Collected data
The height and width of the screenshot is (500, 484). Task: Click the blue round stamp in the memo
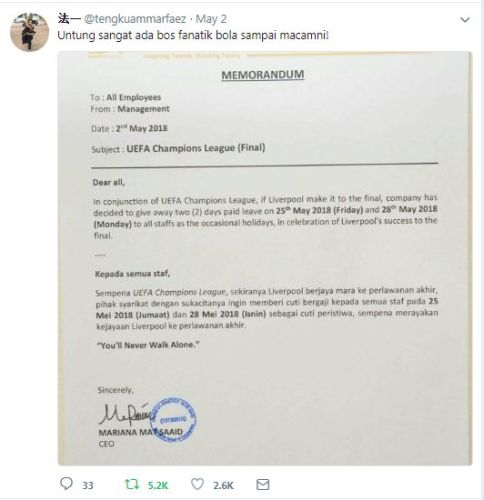click(172, 420)
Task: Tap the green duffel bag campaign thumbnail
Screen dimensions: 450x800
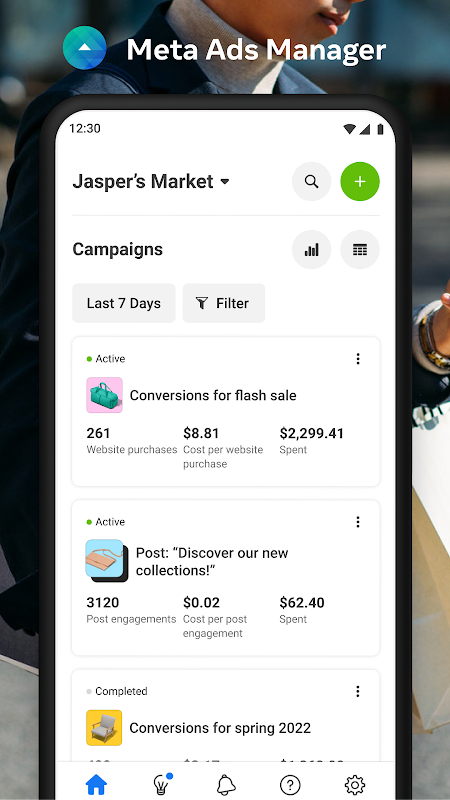Action: coord(105,395)
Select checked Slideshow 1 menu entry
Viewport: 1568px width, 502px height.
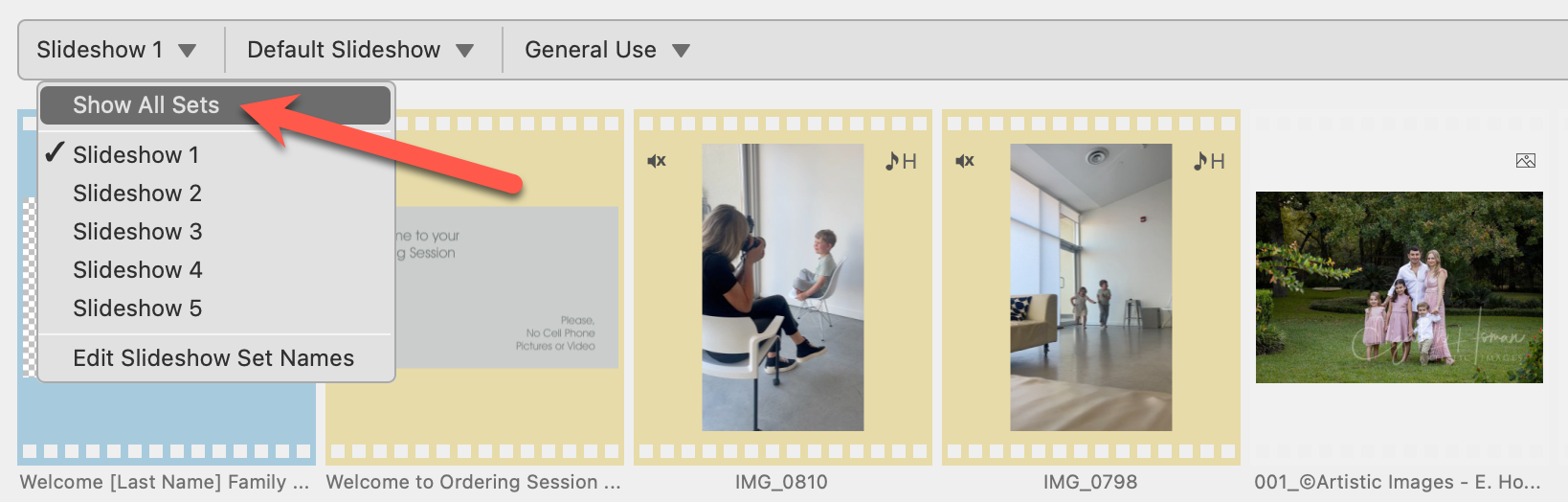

* _Task goal_
Output all of the data above exactly; no pictures should appear.

* _Exercise result_
The height and width of the screenshot is (500, 484). Task: Click the blue round stamp in the memo
click(172, 420)
Task: Tap the green duffel bag campaign thumbnail
Screen dimensions: 450x800
Action: coord(105,395)
Select checked Slideshow 1 menu entry
Viewport: 1568px width, 502px height.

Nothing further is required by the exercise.